Re: Combining all CFs into one big one

2011-05-02 Thread Tyler Hobbs
On Mon, May 2, 2011 at 5:05 AM, David Boxenhorn da...@taotown.com wrote:

 Wouldn't it be the case that the once-used rows in your batch process would
 quickly be traded out of the cache, and replaced by frequently-used rows?


Yes, and you'll pay a cache miss penalty for each of the replacements.


 This would be the case even if your batch process goes on for a long time,
 since caching is done on a row-by-row basis. In effect, it would mean that
 part of your cache is taken up by the batch process, much as if you
 dedicated a permanent cache to the batch - except that it isn't permanent,
 so it's better!


Right, but we didn't want to cache any of the batch CF in the first place,
because caching that CF is worth very little.  With separate CFs, we could
explicitly give it no cache.  Now we have no control over how much of the
cache it evicts.


Re: Combining all CFs into one big one

2011-05-02 Thread David Boxenhorn
I guess I'm still feeling fuzzy on this because my actual use-case isn't so
black-and-white. I don't have any CFs that are accessed purely, or even
mostly, in once-through batch mode. What I have is CFs with more and less
data, and CFs that are accessed more and less frequently.

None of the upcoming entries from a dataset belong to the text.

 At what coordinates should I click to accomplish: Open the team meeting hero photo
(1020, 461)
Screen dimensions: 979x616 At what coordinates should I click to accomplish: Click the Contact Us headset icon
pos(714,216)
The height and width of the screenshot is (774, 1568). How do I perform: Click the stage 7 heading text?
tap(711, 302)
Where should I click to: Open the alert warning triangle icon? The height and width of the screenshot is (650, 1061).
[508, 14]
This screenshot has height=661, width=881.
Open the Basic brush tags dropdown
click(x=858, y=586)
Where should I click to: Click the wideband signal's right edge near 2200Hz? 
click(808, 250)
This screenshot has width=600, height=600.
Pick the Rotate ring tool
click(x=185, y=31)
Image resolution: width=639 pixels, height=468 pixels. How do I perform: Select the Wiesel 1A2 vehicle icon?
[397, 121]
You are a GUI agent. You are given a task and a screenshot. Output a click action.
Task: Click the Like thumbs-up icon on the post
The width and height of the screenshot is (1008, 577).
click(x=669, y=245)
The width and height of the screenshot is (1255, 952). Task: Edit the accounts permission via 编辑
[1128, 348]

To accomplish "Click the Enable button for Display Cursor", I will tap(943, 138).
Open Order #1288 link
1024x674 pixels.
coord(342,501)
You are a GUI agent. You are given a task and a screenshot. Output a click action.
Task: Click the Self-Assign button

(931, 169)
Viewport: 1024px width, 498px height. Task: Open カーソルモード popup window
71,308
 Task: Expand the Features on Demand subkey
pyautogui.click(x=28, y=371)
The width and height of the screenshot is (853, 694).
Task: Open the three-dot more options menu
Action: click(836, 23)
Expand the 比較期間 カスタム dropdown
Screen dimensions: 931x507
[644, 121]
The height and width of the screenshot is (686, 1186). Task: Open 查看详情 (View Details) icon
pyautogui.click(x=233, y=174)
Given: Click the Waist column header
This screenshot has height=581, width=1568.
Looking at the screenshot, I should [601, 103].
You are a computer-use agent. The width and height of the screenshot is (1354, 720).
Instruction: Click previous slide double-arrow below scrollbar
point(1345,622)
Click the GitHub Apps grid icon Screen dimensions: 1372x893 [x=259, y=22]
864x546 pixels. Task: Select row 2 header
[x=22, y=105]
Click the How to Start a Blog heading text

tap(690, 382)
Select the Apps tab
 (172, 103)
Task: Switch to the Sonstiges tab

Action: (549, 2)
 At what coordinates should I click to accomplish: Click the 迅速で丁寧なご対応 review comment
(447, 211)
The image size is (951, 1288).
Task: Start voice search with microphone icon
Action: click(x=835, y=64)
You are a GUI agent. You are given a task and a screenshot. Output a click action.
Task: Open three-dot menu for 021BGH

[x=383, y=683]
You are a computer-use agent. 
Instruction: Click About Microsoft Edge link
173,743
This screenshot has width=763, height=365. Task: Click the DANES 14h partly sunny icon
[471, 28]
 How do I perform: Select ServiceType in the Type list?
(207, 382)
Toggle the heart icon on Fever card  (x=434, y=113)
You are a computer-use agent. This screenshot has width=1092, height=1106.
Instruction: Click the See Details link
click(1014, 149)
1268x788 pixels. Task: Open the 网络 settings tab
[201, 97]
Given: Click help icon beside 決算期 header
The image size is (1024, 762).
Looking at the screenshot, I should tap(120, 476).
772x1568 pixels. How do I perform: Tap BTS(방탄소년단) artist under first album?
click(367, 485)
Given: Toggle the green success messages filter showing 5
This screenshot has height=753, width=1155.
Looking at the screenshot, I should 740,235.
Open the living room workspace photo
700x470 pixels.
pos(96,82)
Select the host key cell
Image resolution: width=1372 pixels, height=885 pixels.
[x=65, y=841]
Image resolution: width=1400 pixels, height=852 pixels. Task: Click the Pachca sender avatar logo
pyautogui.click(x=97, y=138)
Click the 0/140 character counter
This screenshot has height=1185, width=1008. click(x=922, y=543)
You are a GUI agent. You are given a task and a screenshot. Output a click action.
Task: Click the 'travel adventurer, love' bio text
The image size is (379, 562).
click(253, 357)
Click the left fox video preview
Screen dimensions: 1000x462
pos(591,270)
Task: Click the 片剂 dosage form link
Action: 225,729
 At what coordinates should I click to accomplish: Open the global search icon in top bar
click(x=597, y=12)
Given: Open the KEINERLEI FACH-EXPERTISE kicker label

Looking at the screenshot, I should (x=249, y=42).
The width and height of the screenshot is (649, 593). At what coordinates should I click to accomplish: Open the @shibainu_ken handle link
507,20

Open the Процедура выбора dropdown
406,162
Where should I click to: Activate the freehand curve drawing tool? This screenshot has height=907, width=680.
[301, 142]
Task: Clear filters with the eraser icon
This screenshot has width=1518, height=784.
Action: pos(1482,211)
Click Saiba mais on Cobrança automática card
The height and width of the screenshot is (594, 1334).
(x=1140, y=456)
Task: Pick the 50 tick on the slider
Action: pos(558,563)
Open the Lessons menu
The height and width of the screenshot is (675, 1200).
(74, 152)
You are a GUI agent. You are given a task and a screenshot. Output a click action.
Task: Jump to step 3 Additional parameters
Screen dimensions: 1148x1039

On Mon, May 2, 2011 at 7:52 PM, Tyler Hobbs ty...@datastax.com wrote:

 On Mon, May 2, 2011 at 5:05 AM, David Boxenhorn da...@taotown.com wrote:

 Wouldn't it be the case that the once-used rows in your batch process
 would quickly be traded out of the cache, and replaced by frequently-used
 rows?


 Yes, and you'll pay a cache miss penalty for each of the replacements.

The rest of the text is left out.